Procurement Minister Anita Anand -- whom Trudeau has praised for her efforts in securing a large portfolio of vaccine candidates -- sought to defend the work done by her department in locking in vaccine deals. However, Canada is at a disadvantage because the country does not currently have the domestic manufacturing capacity, nor the licensing agreements in-hand to mass-produce doses for Canadians of eventual effective vaccines.

“We explored every possibility with these suppliers, including making sure that they knew we would be open to any option relating to the domestic manufacturing, as well as international agreements,” Anand told reporters on Friday.

“We were the fourth country, of all countries in the world, to get an agreement with Pfizer. We were one of the earliest countries to secure an agreement with Moderna… And then with regards to AstraZeneca, we are the first country that they signed with that did not have a large scale bio manufacturing facility,” she said.

Moe said that back in 2017 his government began asking to build up a manufacturing facility in Saskatchewan.

“The requests were there to increase our manufacturing capability… right here in Saskatchewan. They were not moved on by the federal government at that time, and if we did we would have been in a little different situation here today,” Moe said.
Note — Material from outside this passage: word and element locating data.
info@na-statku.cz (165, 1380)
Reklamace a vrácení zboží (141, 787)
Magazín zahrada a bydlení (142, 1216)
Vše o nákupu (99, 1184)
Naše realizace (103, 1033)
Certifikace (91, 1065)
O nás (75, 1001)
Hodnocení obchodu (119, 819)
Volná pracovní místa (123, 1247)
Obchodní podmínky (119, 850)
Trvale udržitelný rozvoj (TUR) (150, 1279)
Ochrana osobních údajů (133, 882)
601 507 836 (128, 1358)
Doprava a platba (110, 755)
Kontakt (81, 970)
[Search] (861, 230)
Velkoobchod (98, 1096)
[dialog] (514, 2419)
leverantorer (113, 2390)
LeBlanc once again pointed to that some major pharmaceutical companies that left Canada under previous Conservative governments.

“Over many decades the bio-manufacturing capacity in Canada dissipated and diminished,” he said.
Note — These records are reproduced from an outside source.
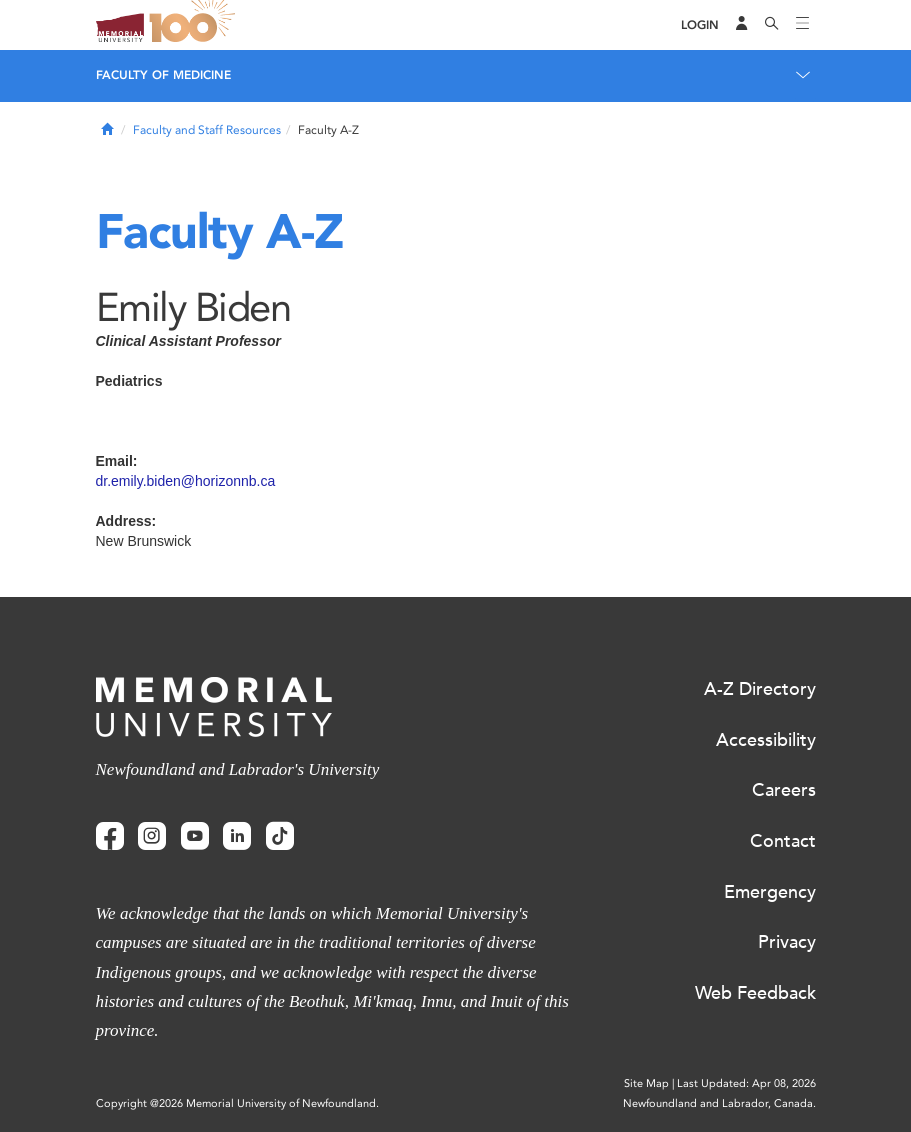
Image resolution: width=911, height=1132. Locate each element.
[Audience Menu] (742, 25)
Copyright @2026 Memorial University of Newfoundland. (237, 1103)
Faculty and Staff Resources (207, 130)
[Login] (700, 25)
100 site (196, 25)
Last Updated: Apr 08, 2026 (746, 1083)
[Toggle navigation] (803, 25)
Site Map (646, 1083)
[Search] (772, 25)
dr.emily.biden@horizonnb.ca (186, 481)
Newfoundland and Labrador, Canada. (719, 1103)
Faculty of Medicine (163, 75)
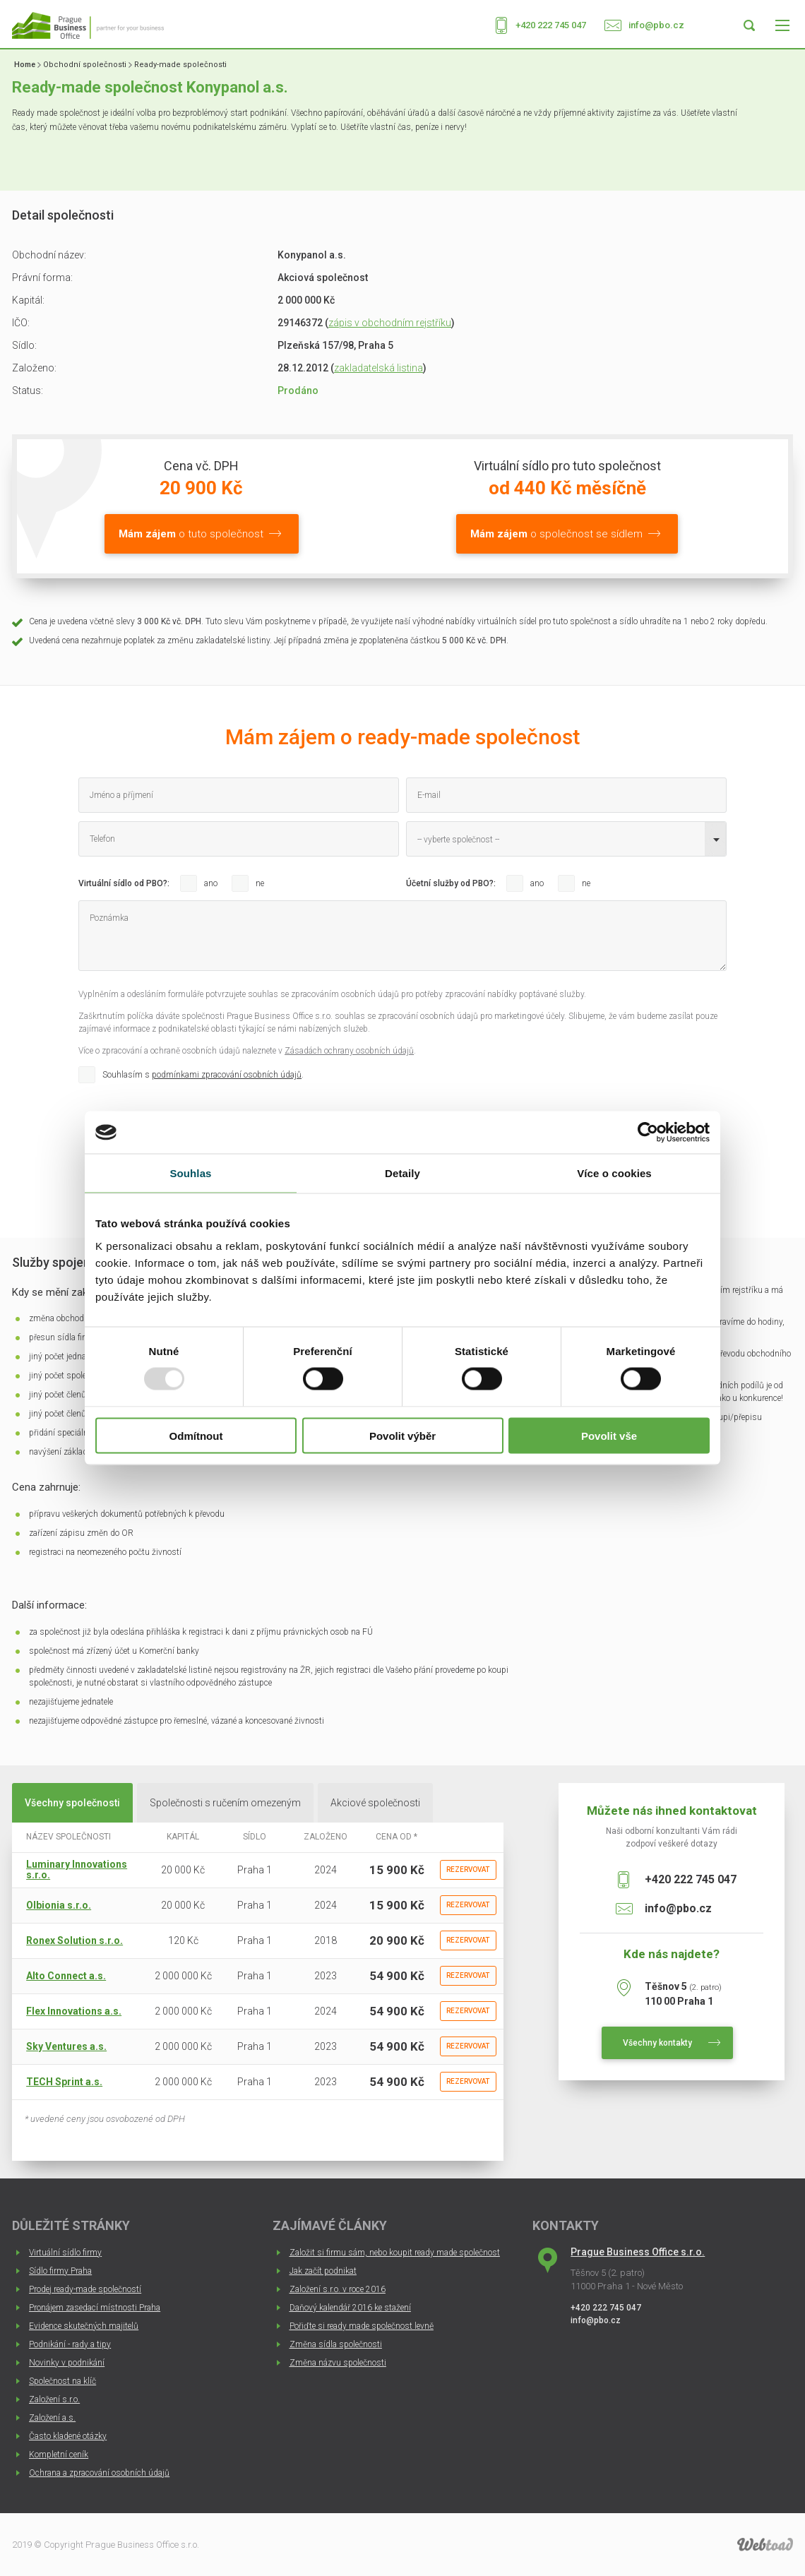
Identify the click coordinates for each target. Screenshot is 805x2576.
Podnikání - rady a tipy (70, 2344)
The prime minister spoke with premiers again on Thursday evening about the COVID-19 response and said the federal government is offering the latest information it can, after frustration and confusion about timelines and plans bubbled over this week.

Moe said that on the call, all premiers asked about when they were going to get access to vaccines and how many doses. He said the provincial leaders’ concerns are that they want to make sure their local health authorities are ready for the rollout.

“Why it's important for provinces to know how much we're getting and when we're getting that is, it is the provinces that will ramp up the vaccination programs and that is what we are busy trying to do with our health systems and public health systems across the nation,” he said.

Conservative health critic Michelle Rempel Garner said that with an operation this major, more details should have been worked out months ago, because every day people are dying.

“People aren't going to get back to work, they're not going to be able to get their kids back to school, reopen their businesses,” she said.

NDP Health Critic Don Davies said that Canadians just want to know as much as they can about what to expect with the vaccine rollout.

“Australia has issued a 12-page plan, a very similar country to ours, a similar size federation that sets out in very close detail how they're going to vaccinate, who's going to do it, and by when. They're producing 30 million doses of AstraZeneca vaccine domestically, so we know that countries can produce domestically, we know that they can be forthright about their plan, they know that they can reveal that to the public… So, I just don't understand why this Canadian government here, the Liberals are incapable of doing the same thing here,” Davies said.

Asked whether he and other premiers are relying too heavily on an eventual vaccine to end the COVID-19 crisis rather than implementing the necessary public health restrictions and sectoral closures now, Moe said that in his view, the quicker a vaccine is ready, the sooner premiers will have to stop making as many “difficult decisions.”

“When we have access, wide-scale access to this vaccine, that will help that that other much tougher conversation go away,” he said.

However as Chief Public Health Officer Dr. Theresa Tam pointed out on Friday, while Canada may be nearing the procurement of vaccines that so far have been shown to be effective in preventing COVID-19 disease in clinical trials, questions remain as to whether the vaccines would at all prevent people from transmitting a COVID-19 infection to another person. This means mask-wearing and physical distancing could be part of daily life for quite some time.